Dataset entries:
^^^^^^^^^^^^^^^^
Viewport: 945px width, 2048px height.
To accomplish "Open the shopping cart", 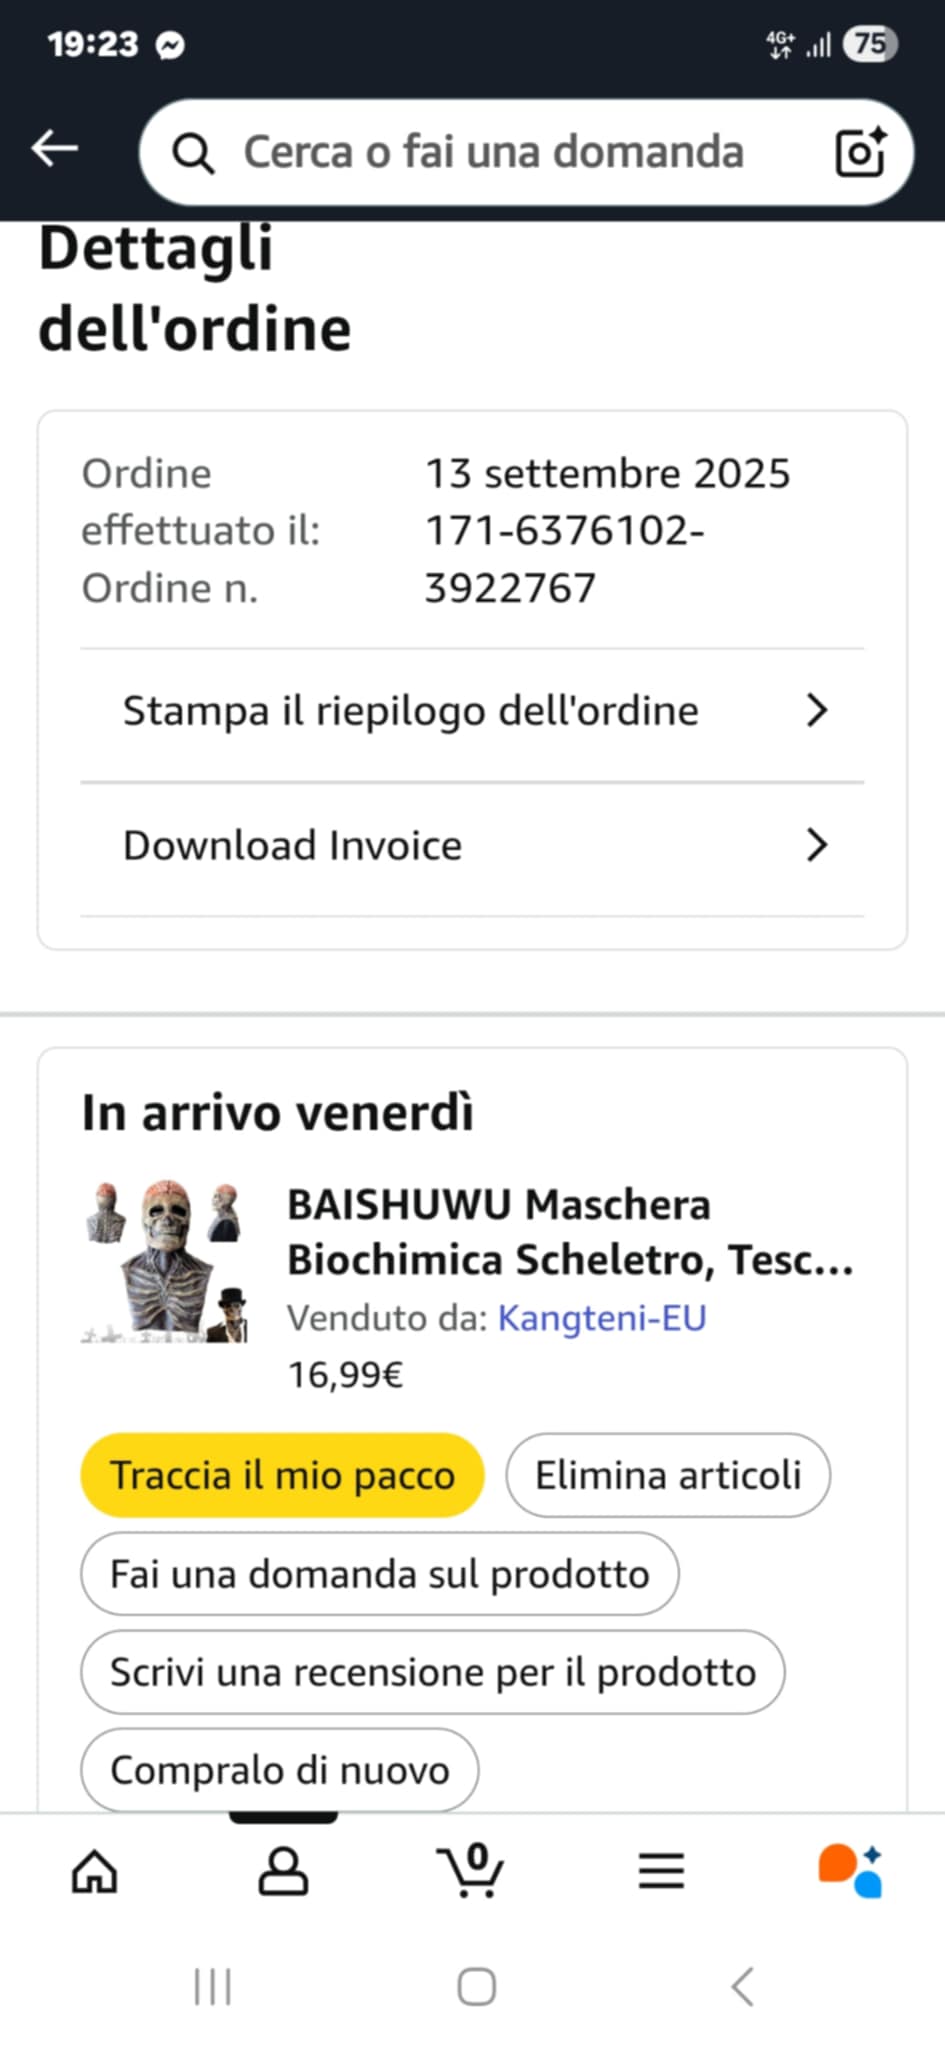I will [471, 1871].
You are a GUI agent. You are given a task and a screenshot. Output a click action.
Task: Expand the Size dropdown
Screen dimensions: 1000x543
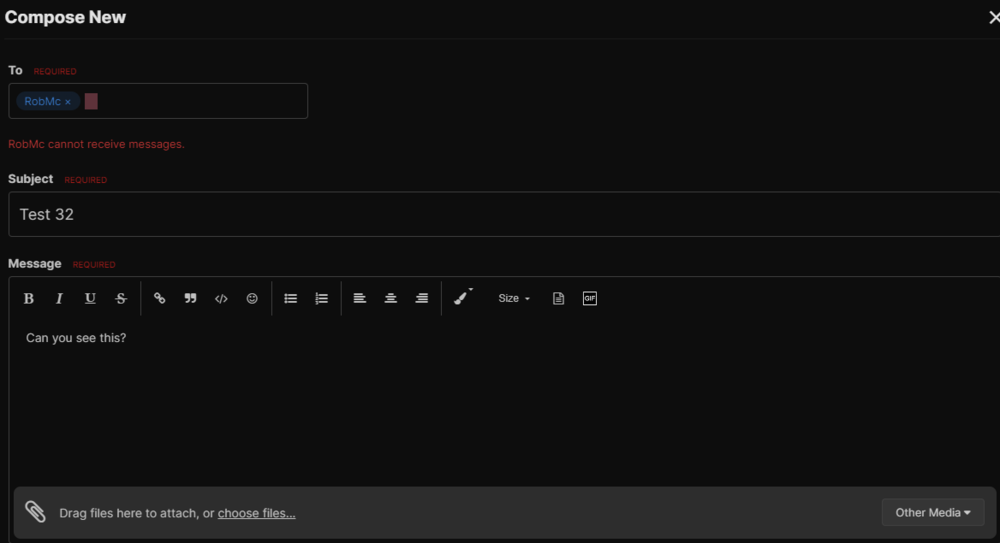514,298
^^^^^^^^^^^^^^^^
PROBLEM STATEMENT: Copy only the lines running from the one that holds "Task: Expand the Size dropdown" through the last line of the data, and include both of those lines. Do not copy any pictures.

OUTPUT FOR THIS EXERCISE:
Task: Expand the Size dropdown
Screen dimensions: 1000x543
514,298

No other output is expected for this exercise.